By Nicole Cowdell
The Willow Park Zoo in Logan is taking the first steps toward accreditation with the Association of Zoos and Aquariums — and officials know the process won’t be an easy one.
“They require a lot of hurdles, lots of different records and letters of recommendation from one or two institutions we’ve worked with before,” zoo director Troy Cooper said. “They take you from A to Z and go into the double A’s and double Z’s. They spend two to five days at your facility and go through cracks in the ceilings and floors and doorknobs. They look at everything; it’s intense.”
After the official application has been filled out, the AZA will take close to a year to review and inspect the property before confirming accreditation. Following confirmation, each institution must renew the accreditation every five years, repeating the nearly year-long process, Cooper said.

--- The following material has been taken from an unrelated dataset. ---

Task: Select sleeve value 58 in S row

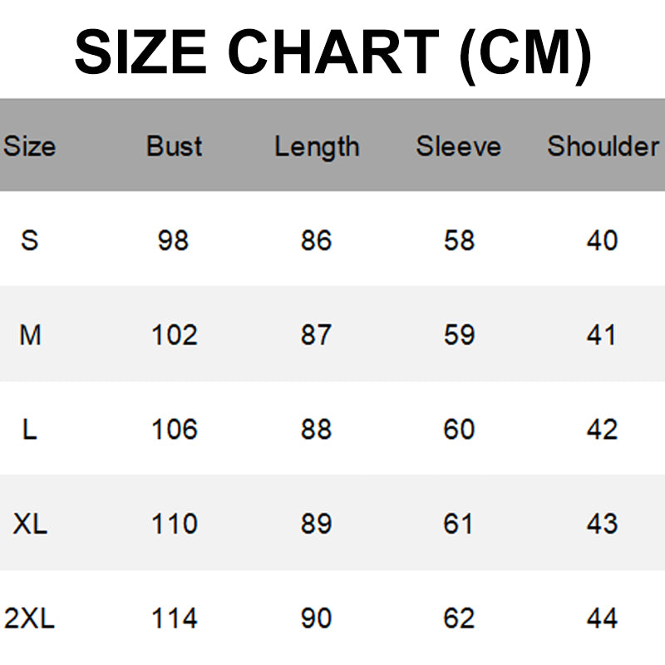Action: [x=459, y=241]
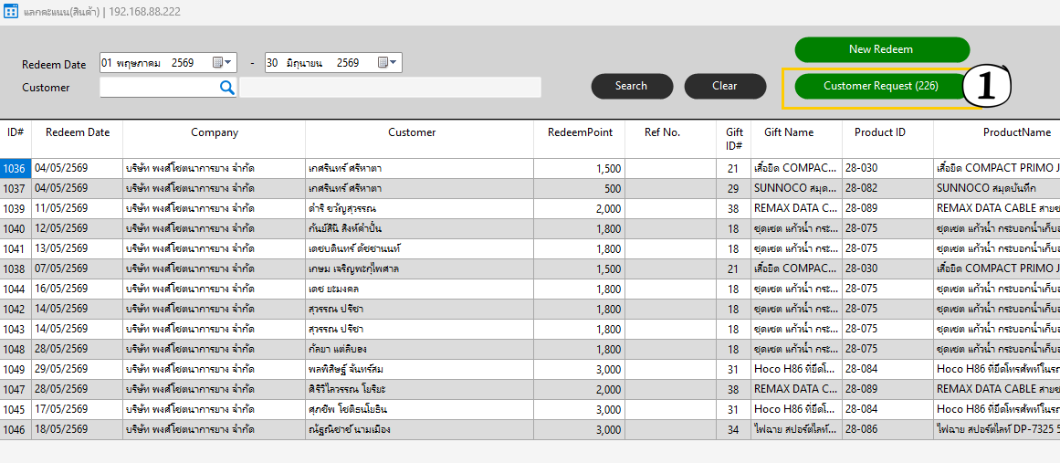Click the customer search magnifier icon

click(x=227, y=87)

The AZA accredits zoos and aquariums that have met strict standards for animal living environments, health, nutrition, animal enrichment, veterinary care and overall safety guidelines. Cooper believes AZA accreditation will open numerous doors for Willow Park, as it is becoming harder and harder to work with non-accredited zoos within the industry.
Another factor zoos must consider before completing the application is the cost attached to it.
“The accreditation process, even just to be reviewed by the board, costs several thousand dollars,” said Jonathan Larson, Willow Park’s zoological manager.
Among other changes, many enclosures will require new double-entry doors and much of the fence line will need work to meet the AZA’s standard that all fences need to be at least eight feet tall.
But a lot of the changes will be managerial — “how we keep records and what we keep track of,” Larson said.
For example, the zoo’s monkeys require daily mental stimulation, or enrichment. Each day this process must be meticulously documented, as the AZA inspectors will review all records at the zoo during the accreditation review.
Visitors, however, will likely notice few changes in the day-to-day operations.
“What they will notice is that we should be getting more new and interesting animals,” Larson said. “That’s where the biggest change will be — in the type of animals we can bring to Logan and introduce to the public.”
The zoo has yet to decide which animals will be pursued, although there are some contenders.
“I know our director would like to get involved with things like snow leopards or wolverines,” Larson said. “Things that are fascinating to look at but that you maybe haven’t seen by going to one of the bigger zoos.”
Officials said they’re not certain yet of the timeline, but have big hopes for what will come from gaining accreditation.
“It’s is kind of like a badge of honor,” Larson said. “It says we can take care of animals in such a way that we’re going to be able to promote their welfare and the long-term sustainability of the species.”